I also need to rave about the Trader Joe’s organic pumpkin puree. This is not the same old, overly sweet and gooey puree that some of us have encountered in the past. This organic puree contains natural sweetness of pumpkins, not heavy and it’s delicious! I ended up buying five more cans to stock up and also made a pot of pumpkin soup!
When all the ingredients were mixed and folded in, I spooned the batter into the buttered loaf pan. 9 x 5″ loaf pan is standard for this type of recipe, but unfortunately I don’t have a loaf pan that size. So I used a 9.3 x 5.2″ loaf pan instead and the pumpkin bread was done in 55 minutes.


Cranberry-Orange Pumpkin Bread Creates Cozy Fall Aroma Throughout the House!
There is just something incredibly cozy, warm and comfortable about having a bread like this baking in the oven!
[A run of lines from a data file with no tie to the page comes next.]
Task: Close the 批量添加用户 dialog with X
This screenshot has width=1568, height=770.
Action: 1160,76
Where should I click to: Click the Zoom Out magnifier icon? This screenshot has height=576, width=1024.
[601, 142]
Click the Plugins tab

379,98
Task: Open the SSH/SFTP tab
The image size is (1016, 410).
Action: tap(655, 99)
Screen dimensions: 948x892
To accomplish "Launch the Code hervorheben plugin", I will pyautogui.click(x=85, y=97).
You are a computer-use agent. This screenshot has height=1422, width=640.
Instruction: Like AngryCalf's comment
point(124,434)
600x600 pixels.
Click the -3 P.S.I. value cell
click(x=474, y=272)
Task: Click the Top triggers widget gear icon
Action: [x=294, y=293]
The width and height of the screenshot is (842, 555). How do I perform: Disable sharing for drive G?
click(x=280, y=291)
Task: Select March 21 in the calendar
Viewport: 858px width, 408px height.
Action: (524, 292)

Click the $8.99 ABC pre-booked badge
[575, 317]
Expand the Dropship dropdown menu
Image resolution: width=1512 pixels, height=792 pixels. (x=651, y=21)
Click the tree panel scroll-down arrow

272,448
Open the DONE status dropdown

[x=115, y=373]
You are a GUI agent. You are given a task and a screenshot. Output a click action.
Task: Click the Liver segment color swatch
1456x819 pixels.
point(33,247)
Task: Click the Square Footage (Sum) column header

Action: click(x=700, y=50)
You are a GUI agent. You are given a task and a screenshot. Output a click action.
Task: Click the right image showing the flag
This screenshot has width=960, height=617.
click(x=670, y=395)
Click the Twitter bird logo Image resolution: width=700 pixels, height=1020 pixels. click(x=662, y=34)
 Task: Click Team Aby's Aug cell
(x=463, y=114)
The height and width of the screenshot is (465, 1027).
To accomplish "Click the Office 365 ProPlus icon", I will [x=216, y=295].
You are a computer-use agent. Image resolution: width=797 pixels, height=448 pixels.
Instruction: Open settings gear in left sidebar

You can smell the spices and sugar everywhere around your house and you can’t wait to have a piece!

I was a bit nervous about how the bread would turn out, but the pumpkin bread came out prefect! Totally exceeded my expectations. It was super moist, fruity, refreshing and you can taste the warm spices. The pumpkin pie dish did its job by keeping the bread slices nice and warm too. I brewed a pot of tea, took out my Spode Delamere Brown dessert plates to enjoy this delicious bread.

Cranberry-Orange Pumpkin Bread
Equipment
- 9 x 5" Loaf pan or slightly larger 9.3 x 5.2" loaf pan
Ingredients
- ½ cup unsalted butter, room temperature
- 2 large eggs
- 1¾ cup all purpose flour
- ½ tsp ground cinnamon
- ½ tsp allspice
- ¼ tsp ground ginger
- ½ tsp salt
- ¾ cup cane sugar
- 1 tsp baking soda
- ½ cup pumpkin puree
- ⅓ cup fresh orange juice
- 2 tbsp orange zest
- 2 cups fresh cranberries
Instructions
- Preheat oven to 350° and butter the loaf pan.
- In a small bowl, combine and sift flour, spices, baking soda, salt and set aside.
- In a large bowl, beat butter with an electric mixer until fluffy. Add sugar and beat in one egg at a time.
- Combine pumpkin puree, orange zest and juice to the bowl and blend well until mixture is smooth. Add flour gradually and mix until well combined but do not over mix. Lastly, fold in cranberries to the batter.
- Spoon batter into the loaf pan and smooth out the surface with silicone spatula. Bake in the oven for 55 minutes to 1 hour or until the toothpick inserted in the middle comes out clean.
- Let the pumpkin bread cool in the loaf pan for 10-15 minutes, then take it out of the loaf pan and let the bread cool down completely on a cooling rack.